Dans un dialogue intra gauche/Verts il n’était pas certain que les collectivités concernées ( département/Métro) avec l’Etat et l’Aréa se soient entendues  pour que le dossier aboutisse.  On peut imaginer que les élus Verts auraient maintenu leur chantage  électoral sur les élus PS  comme ils l’ont toujours fait pour bloquer toute avancée. Ces derniers ont toujours cédé sur les dossiers de voiries ce qui explique tous les retards catastrophiques que subissent les habitants.

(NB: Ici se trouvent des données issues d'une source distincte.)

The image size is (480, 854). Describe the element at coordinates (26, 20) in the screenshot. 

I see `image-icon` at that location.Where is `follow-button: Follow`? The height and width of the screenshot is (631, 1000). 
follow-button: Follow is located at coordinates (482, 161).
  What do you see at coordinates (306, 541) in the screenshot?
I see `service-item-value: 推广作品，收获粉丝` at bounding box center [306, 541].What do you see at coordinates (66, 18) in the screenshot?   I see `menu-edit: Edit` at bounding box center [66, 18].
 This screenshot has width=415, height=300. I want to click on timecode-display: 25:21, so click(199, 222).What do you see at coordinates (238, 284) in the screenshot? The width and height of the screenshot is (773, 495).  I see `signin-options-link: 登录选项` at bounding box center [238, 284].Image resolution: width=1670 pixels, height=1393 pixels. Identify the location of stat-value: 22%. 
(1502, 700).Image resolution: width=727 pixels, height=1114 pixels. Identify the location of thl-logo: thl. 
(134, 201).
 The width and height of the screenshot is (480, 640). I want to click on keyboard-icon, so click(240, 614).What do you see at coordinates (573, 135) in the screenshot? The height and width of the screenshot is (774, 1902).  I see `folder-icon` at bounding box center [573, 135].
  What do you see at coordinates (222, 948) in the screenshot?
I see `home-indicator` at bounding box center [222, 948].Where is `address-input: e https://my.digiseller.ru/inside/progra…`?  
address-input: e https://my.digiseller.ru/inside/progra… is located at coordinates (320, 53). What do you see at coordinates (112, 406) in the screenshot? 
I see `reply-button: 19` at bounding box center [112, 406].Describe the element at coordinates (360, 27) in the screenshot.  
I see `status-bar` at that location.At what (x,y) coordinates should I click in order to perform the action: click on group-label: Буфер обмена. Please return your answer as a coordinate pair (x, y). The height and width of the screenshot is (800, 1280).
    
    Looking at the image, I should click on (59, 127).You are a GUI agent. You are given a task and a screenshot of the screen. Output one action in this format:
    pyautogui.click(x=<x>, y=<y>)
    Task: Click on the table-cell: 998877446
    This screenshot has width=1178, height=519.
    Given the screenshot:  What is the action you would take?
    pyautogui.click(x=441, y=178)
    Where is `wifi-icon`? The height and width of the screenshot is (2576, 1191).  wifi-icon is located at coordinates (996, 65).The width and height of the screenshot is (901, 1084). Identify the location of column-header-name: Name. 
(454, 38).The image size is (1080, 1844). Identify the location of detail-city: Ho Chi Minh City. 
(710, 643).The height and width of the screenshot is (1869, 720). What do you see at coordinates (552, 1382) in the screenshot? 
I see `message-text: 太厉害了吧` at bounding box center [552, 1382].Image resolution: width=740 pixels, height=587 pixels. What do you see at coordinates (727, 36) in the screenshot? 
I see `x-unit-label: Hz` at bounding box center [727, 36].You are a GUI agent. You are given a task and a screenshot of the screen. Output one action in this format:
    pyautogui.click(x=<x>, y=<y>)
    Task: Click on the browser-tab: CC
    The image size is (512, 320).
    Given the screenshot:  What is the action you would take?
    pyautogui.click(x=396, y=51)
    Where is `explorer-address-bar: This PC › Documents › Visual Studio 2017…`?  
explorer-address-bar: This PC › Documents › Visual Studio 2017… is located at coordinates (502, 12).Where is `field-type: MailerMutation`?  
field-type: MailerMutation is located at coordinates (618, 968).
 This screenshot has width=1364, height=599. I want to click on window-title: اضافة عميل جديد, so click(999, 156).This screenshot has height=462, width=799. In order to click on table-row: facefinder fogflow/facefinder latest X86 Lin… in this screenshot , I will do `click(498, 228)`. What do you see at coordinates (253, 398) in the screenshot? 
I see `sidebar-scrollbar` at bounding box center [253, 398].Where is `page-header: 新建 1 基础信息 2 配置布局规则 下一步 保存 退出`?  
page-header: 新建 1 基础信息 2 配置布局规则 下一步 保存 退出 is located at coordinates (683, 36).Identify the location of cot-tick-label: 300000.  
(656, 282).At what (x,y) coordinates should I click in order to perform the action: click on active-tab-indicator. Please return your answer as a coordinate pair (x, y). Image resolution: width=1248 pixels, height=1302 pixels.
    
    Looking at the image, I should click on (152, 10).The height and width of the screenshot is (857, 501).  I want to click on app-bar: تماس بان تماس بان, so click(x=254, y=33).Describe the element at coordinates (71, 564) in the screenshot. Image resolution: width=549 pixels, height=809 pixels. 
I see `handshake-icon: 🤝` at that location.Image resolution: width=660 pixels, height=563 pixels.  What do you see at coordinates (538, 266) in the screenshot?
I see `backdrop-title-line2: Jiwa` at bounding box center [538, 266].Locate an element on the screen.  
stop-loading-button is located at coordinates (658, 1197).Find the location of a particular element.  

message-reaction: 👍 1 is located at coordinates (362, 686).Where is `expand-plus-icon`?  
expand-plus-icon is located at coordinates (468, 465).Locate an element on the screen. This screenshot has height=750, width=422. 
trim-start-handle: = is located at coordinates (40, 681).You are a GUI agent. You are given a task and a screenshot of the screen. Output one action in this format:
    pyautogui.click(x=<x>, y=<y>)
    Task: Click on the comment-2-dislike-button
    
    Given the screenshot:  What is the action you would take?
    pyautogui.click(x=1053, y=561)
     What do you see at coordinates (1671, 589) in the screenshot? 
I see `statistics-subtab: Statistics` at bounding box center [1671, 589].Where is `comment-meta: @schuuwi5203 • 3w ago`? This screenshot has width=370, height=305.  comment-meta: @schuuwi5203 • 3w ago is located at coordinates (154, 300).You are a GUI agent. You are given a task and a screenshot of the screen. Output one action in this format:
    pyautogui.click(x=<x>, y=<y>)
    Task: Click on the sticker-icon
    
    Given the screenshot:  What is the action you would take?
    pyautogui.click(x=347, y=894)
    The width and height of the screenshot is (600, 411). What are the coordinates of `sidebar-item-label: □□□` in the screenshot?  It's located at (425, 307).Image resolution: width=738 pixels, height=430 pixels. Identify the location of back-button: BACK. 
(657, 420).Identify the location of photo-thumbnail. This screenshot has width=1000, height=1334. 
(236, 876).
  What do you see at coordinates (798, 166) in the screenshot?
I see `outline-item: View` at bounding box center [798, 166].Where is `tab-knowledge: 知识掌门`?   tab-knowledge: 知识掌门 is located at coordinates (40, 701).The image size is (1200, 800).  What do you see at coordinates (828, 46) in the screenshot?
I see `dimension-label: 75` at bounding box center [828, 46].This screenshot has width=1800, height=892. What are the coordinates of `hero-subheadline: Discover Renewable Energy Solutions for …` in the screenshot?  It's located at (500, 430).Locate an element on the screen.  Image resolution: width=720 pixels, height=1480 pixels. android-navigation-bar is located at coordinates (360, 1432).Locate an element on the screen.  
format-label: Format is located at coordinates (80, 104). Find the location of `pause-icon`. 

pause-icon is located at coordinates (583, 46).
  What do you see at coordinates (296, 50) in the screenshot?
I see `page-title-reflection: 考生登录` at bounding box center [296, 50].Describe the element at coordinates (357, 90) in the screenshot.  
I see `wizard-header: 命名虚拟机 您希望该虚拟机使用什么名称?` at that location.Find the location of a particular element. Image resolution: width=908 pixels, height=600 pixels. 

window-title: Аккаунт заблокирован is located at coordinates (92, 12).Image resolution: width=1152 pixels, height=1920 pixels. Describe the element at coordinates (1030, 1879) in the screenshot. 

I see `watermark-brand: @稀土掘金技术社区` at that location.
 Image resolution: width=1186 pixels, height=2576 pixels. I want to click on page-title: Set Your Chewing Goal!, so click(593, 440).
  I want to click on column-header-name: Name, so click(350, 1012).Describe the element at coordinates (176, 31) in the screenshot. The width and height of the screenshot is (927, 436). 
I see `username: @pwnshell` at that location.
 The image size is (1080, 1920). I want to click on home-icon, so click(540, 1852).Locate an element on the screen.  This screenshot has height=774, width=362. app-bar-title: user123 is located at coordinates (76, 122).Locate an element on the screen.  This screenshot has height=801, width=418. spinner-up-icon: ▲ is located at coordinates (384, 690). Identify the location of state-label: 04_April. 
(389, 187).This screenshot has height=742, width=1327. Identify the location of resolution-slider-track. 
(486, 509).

Au festival de la Nature de l'Albenc Julien Polat avait contraint Eric Piolle de reconnaitre la pollution du bouchon de A 480

Au festival de la Nature de l’Albenc Julien Polat avait contraint Eric Piolle à reconnaitre la pollution du bouchon de A 480

LA FERMETÉ et la DÉTERMINATION de JP BARBIER ONT ÉTÉ PLUS EFFICACES

La fermeté et la détermination de Jean-Pierre Barbier et de la majorité départementale ont été plus efficaces que les atermoiements des élus socialistes électoralement dépendants des Verts/Ades.

Les coups de boutoir donnés par les élus de droite sur ce dossier y compris dans l’opposition Métropolitaine avec Jean-Damien Mermillod-Blondin, le débat porté sur la place publique quant à la pollution et aux retards économiques ont accentué la pression sur une majorité grenobloise de plus en plus minoritaire et acculée à trahir un engagement supplémentaire ( N°54) .

J.POLAT AVAIT CONTRAINT E.PIOLLE A S’INCLINER sur la POLLUTION

Lorsque Julien Polat a porté le fer dans un face à face avec Eric Piolle le contraignant à reconnaitre devant les participants au festival de la nature de l’Albenc que le bouchon de A 480 polluait plus avec des véhicules à l’arrêt que dans le cas ou la fluidité serait assurée , on avait compris que la marche arrière était enclenchée et que la position dogmatique était enfoncée. Depuis lors les Verts/Ades tel Yann Mongaburu et Olivier Bertrand  rétropédalent dans des communiqués verbeux pour expliquer qu’ils vont veiller à ce que la circulation de s’accroisse pas ! Mais leurs « engagements » démagogiques claquent durement sur leur visage.

" Mettre fin aux projets d'élargissement de A 480..." l'engagement 54 de la liste Piolle qui rejoint l'engagement de " maintenir le réseau de bibliothèques..."

 » Mettre fin aux projets d’élargissement de A 480… » l’engagement 54 de la liste Piolle qui rejoint l’engagement de  » maintenir le réseau de bibliothèques… »( 110)

UNE VICTOIRE QUI NE FAIT PAS OUBLIER LE BILAN DÉSASTREUX de la GAUCHE et des VERTS

Cette victoire qui en est une, cette avancée qui est forte ne doivent  en effet pas faire oublier le bilan désastreux de ceux qui tiennent encore les reines de la Métro et de la ville ensemble. Car avec ces décisions ces deux bouchons sauteront en 2022 et l’agglomération retrouvera alors une respiration plus normale.

Mais entre temps si la municipalité Grenobloise va jusqu’au bout de ses projets de fermeture de l’entrée Est de Grenoble ( Maréchal Lyautey) combien de véhicules supplémentaires parmi les 10 000 qui transitent par cet axe seront ils renvoyés sur les boulevards, sur la Rocade Sud ou  sur A 480?

La bataille pour l’attractivité de l’agglomération grenobloise vient de marquer un point grâce au vote des Isérois en 2015. Le combat continue afin que la prise de conscience en faveur de la fluidité du trafic soit enfin totalement prise en compte.